_Goal A:_
Answer these questions about the Mint 13 MATE thread, one per line, marking each answer (i), (ii), (iii):
(i) Besides the LSB components that were already installed, which ones did the first poster select?
(ii) What did the first poster have to boot through to reach the login screen?
(iii) What kind of drivers does Peter1986C ask about?
_Goal B:_ Rewrite everything in the Mint 13 MATE thread from "I was installing" down to "a partial GUI.", changing "recovery option" to "advanced options menu".
_Goal C:_ According to the first post in the Mint 13 MATE thread, what still appeared or could be reached on the desktop after the reboot? List every item.

_Provided text:_

************

# Mint 13 MATE problem



## Killer_Rubber_Ducky (Nov 21, 2012)

Hey guys,

I was installing some intel drivers and assorted programs for codecs as well as the LSB (Linux Standard Base). Several ones were already installed for LSB so I selected a couple more like the Security and Multimedia ones. Upon reboot, All i got was the Desktop background and no menus or task bars. when i right click on the desktop, the change background option pops up and I can access the preferences menu window but other than that nothing. in order to access any desktop at all, I had to boot in through the recovery option just to get the login screen so i could select the gnome fallback and get a partial GUI.

Any ideas?
Also, i tried to access terminal but it was no longer on the menus.


----------



## Peter1986C (Nov 22, 2012)

Intel graphics drivers are the drivers you did talk about, right?


----------



## Killer_Rubber_Ducky (Nov 22, 2012)

************

_Data shown:_
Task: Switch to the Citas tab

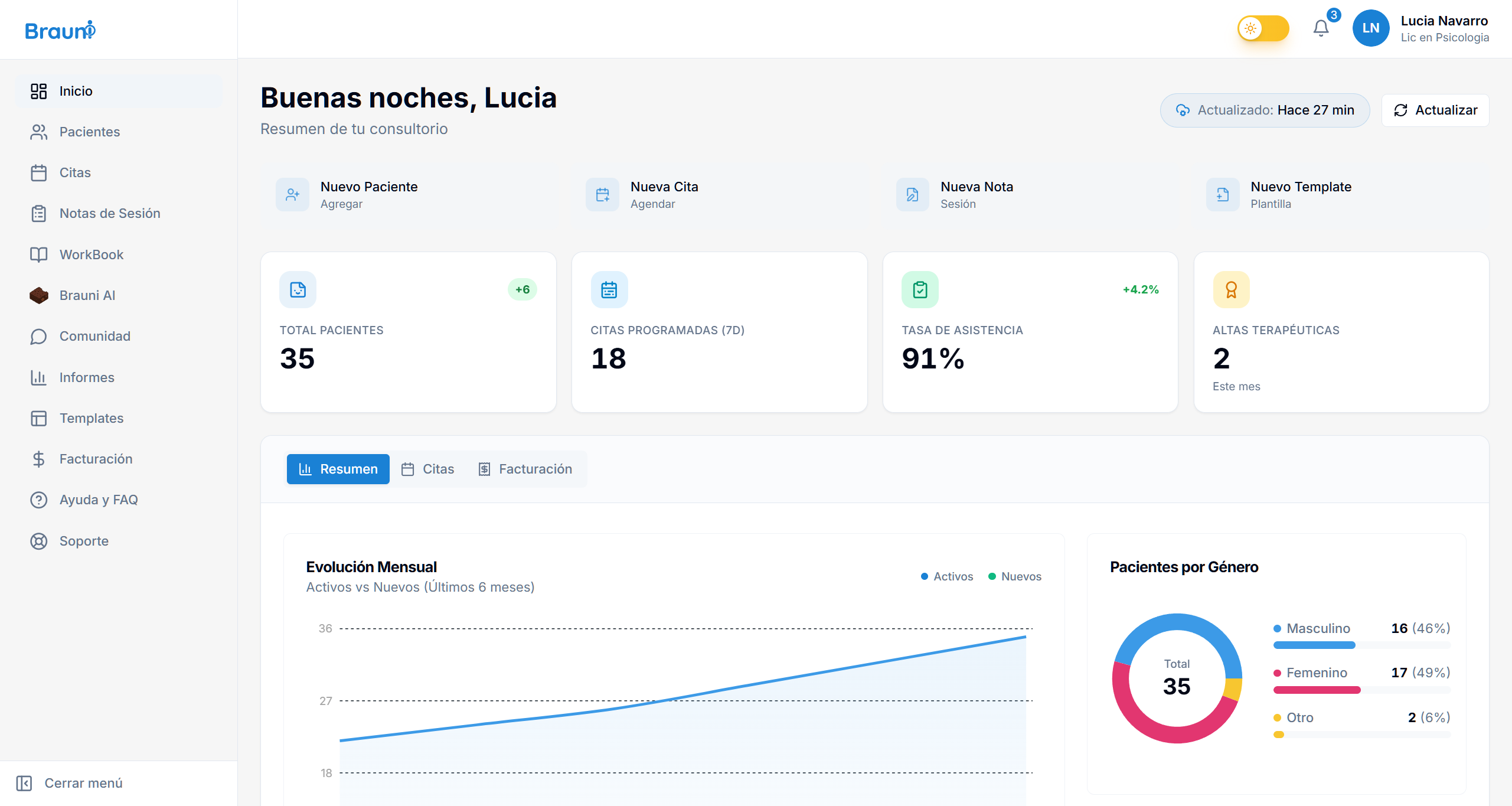Action: [428, 469]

************

_Exercise response A:_
(i) The Security and Multimedia ones
(ii) The recovery option
(iii) Intel graphics drivers

_Exercise response B:_
I was installing some intel drivers and assorted programs for codecs as well as the LSB (Linux Standard Base). Several ones were already installed for LSB so I selected a couple more like the Security and Multimedia ones. Upon reboot, All i got was the Desktop background and no menus or task bars. when i right click on the desktop, the change background option pops up and I can access the preferences menu window but other than that nothing. in order to access any desktop at all, I had to boot in through the advanced options menu just to get the login screen so i could select the gnome fallback and get a partial GUI.

_Exercise response C:_
- The Desktop background
- The change background option, shown on right-clicking the desktop
- The preferences menu window